In Cameroon, a noticeable shift is underway as some men are no longer content to solely rely on their partners’ announcements regarding an impending birth. While these individuals continue to uphold their responsibilities, from prenatal appointments through childbirth, a growing number are seeking definitive confirmation of paternity once the child arrives.

This burgeoning trend of seeking genetic verification extends across various relationship dynamics, observed not only in common-law partnerships but also within marriages legally recognized under Cameroon’s civil code.

While individual motivations for this practice vary, a central concern remains the desire to prevent deception, particularly regarding maternal claims. Georges Ebanga, a resident of Yaoundé’s Tsinga neighborhood, articulates this sentiment clearly: “Women have become increasingly cunning.

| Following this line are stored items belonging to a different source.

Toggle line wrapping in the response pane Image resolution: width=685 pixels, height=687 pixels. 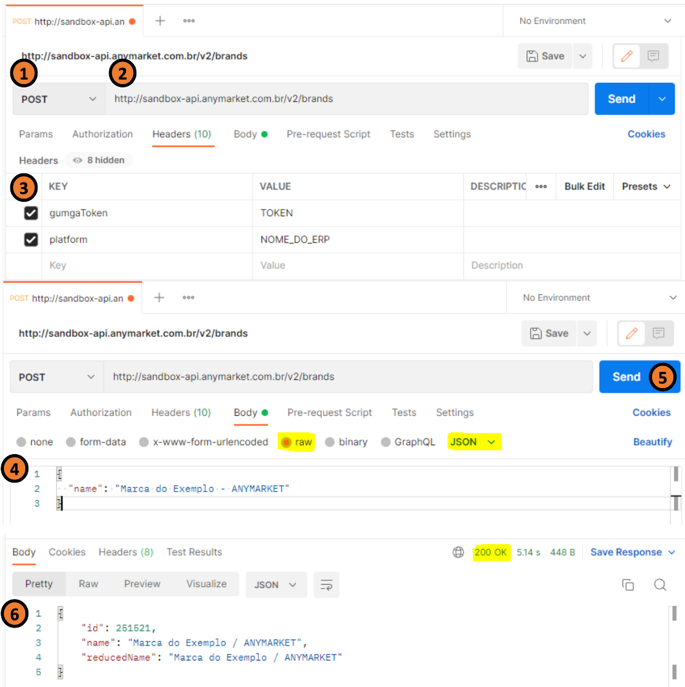tap(326, 584)
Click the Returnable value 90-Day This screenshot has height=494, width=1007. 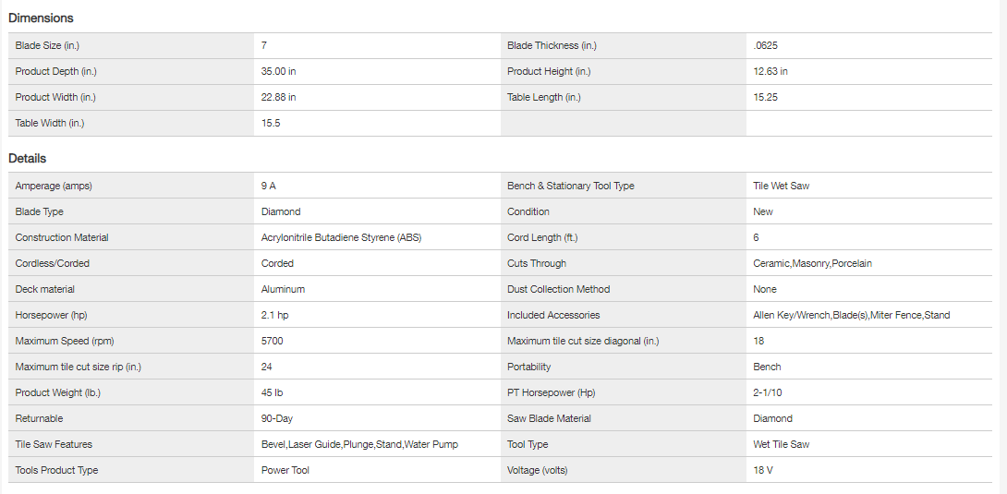pyautogui.click(x=277, y=418)
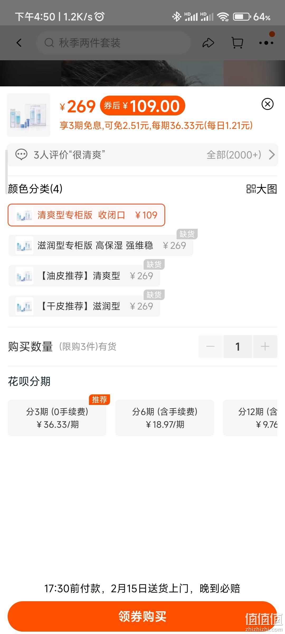Choose 分6期 含手续费 installment

click(165, 418)
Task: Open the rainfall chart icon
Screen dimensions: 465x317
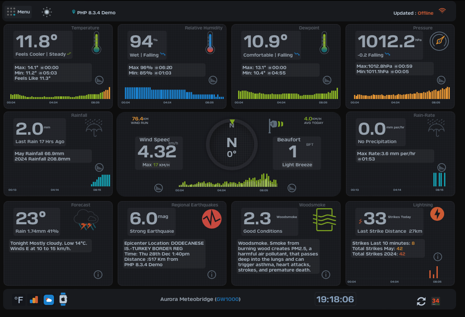Action: [x=99, y=168]
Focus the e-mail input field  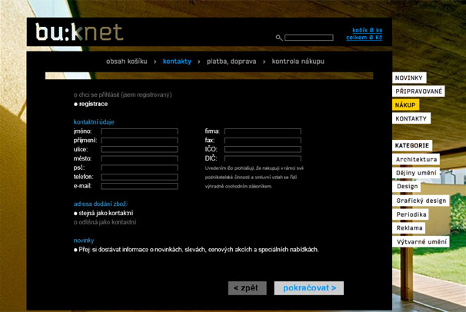[139, 185]
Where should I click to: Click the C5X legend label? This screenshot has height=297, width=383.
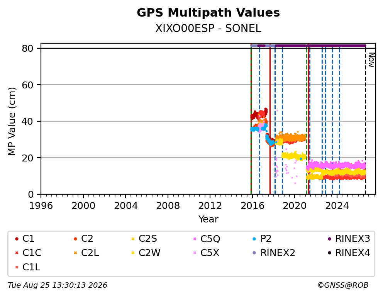pos(210,253)
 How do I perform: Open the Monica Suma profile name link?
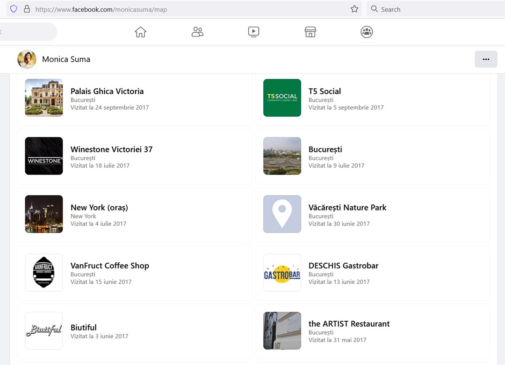66,59
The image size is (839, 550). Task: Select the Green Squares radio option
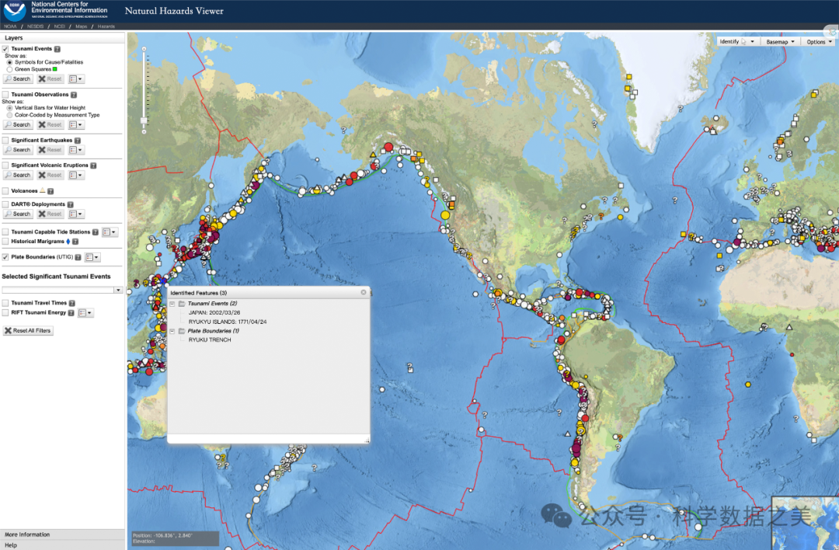pyautogui.click(x=9, y=69)
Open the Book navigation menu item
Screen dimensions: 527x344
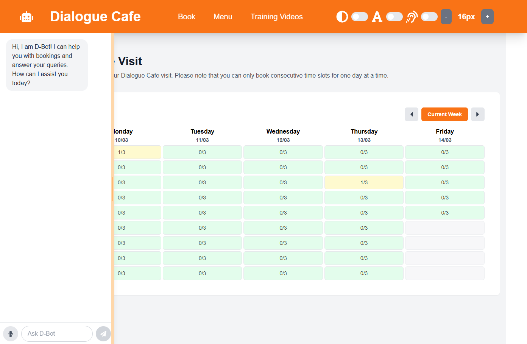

Some, for a single pregnancy, will attribute paternity to multiple men, all with the aim of financial gain. That’s why I’ve resolved to verify everything. I am prepared to pursue legal action for breach of trust and fraud against anyone who attempts to deceive me.”

In the Bastos district, not far from Tsinga, I encountered a man in a city taxi who shared a deeply personal experience of similar dishonesty. “I spent twelve years raising a child I genuinely believed was my own,” he recounted. “Then, one day, her mother simply took her to her biological father. I swear, I nearly had a breakdown. That traumatic experience is precisely why I’ve committed to conducting a paternity test for any child presented to me as mine.”

Despite its rising prevalence, paternity testing is not universally embraced across Cameroon. Many still view it as a foreign, Western import, conflicting with cherished ancestral African values that traditionally emphasize a child’s belonging to the entire community, rather than solely to their biological parents.